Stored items
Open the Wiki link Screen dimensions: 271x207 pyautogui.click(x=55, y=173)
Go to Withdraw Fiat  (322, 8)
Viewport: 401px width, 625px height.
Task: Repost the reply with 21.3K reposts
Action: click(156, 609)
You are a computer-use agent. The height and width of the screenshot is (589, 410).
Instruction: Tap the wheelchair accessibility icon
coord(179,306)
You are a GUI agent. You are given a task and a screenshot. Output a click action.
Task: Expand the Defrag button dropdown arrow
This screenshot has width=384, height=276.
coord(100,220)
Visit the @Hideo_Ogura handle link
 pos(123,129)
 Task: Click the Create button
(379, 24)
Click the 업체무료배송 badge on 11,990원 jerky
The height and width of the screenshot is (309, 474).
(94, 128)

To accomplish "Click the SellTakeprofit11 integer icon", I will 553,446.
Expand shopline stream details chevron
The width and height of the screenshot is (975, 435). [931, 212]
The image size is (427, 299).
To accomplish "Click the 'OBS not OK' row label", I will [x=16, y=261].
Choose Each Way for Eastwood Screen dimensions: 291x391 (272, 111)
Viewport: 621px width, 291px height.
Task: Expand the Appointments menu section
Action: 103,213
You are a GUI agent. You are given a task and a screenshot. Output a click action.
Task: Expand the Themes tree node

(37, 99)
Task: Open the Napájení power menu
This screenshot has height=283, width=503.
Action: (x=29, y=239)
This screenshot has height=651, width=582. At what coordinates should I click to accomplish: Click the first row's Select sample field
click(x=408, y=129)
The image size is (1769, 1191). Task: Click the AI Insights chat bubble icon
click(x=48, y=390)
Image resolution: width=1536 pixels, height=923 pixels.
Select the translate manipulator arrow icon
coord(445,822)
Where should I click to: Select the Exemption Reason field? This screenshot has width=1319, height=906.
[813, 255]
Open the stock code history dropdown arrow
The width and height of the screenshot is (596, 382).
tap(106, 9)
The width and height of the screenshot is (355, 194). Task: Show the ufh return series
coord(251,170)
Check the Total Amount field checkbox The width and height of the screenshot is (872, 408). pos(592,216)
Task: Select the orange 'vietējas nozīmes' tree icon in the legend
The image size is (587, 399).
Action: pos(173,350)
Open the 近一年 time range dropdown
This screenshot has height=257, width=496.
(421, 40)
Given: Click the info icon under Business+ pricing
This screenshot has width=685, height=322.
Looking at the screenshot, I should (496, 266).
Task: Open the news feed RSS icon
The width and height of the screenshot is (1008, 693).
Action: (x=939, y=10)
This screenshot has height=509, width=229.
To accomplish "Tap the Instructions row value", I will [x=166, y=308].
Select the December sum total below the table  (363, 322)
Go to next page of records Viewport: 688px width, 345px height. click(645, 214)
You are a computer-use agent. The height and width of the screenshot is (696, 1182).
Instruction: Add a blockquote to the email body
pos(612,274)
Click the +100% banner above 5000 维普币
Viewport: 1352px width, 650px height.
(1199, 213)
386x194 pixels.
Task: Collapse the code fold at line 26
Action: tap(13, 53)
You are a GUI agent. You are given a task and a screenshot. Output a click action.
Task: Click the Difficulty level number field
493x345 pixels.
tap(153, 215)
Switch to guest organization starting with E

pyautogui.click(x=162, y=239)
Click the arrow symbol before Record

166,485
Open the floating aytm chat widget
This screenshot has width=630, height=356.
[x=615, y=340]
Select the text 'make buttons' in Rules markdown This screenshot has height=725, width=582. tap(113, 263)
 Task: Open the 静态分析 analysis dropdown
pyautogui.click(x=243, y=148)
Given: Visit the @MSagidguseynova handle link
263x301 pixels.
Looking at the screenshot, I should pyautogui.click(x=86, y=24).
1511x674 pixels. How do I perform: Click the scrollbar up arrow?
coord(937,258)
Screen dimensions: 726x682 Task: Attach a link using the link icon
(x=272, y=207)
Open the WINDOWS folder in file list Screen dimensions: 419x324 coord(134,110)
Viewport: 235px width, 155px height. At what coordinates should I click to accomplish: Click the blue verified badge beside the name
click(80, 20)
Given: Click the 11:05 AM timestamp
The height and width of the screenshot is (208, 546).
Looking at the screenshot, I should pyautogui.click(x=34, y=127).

* EXERCISE INSTRUCTIONS: Give back the records above exactly, limited to the lines between the one holding "Where should I" and the one holding "Open the WINDOWS", inclusive.

* EXERCISE OUTPUT:
Where should I click to: Select the Exemption Reason field? This screenshot has width=1319, height=906.
[813, 255]
Open the stock code history dropdown arrow
The width and height of the screenshot is (596, 382).
tap(106, 9)
The width and height of the screenshot is (355, 194). Task: Show the ufh return series
coord(251,170)
Check the Total Amount field checkbox The width and height of the screenshot is (872, 408). pos(592,216)
Task: Select the orange 'vietējas nozīmes' tree icon in the legend
The image size is (587, 399).
Action: pos(173,350)
Open the 近一年 time range dropdown
This screenshot has height=257, width=496.
(421, 40)
Given: Click the info icon under Business+ pricing
This screenshot has width=685, height=322.
Looking at the screenshot, I should (496, 266).
Task: Open the news feed RSS icon
The width and height of the screenshot is (1008, 693).
Action: (x=939, y=10)
This screenshot has height=509, width=229.
To accomplish "Tap the Instructions row value", I will [x=166, y=308].
Select the December sum total below the table  (363, 322)
Go to next page of records Viewport: 688px width, 345px height. click(645, 214)
You are a computer-use agent. The height and width of the screenshot is (696, 1182).
Instruction: Add a blockquote to the email body
pos(612,274)
Click the +100% banner above 5000 维普币
Viewport: 1352px width, 650px height.
(1199, 213)
386x194 pixels.
Task: Collapse the code fold at line 26
Action: tap(13, 53)
You are a GUI agent. You are given a task and a screenshot. Output a click action.
Task: Click the Difficulty level number field
493x345 pixels.
tap(153, 215)
Switch to guest organization starting with E

pyautogui.click(x=162, y=239)
Click the arrow symbol before Record

166,485
Open the floating aytm chat widget
This screenshot has width=630, height=356.
[x=615, y=340]
Select the text 'make buttons' in Rules markdown This screenshot has height=725, width=582. tap(113, 263)
 Task: Open the 静态分析 analysis dropdown
pyautogui.click(x=243, y=148)
Given: Visit the @MSagidguseynova handle link
263x301 pixels.
Looking at the screenshot, I should pyautogui.click(x=86, y=24).
1511x674 pixels. How do I perform: Click the scrollbar up arrow?
coord(937,258)
Screen dimensions: 726x682 Task: Attach a link using the link icon
(x=272, y=207)
Open the WINDOWS folder in file list Screen dimensions: 419x324 coord(134,110)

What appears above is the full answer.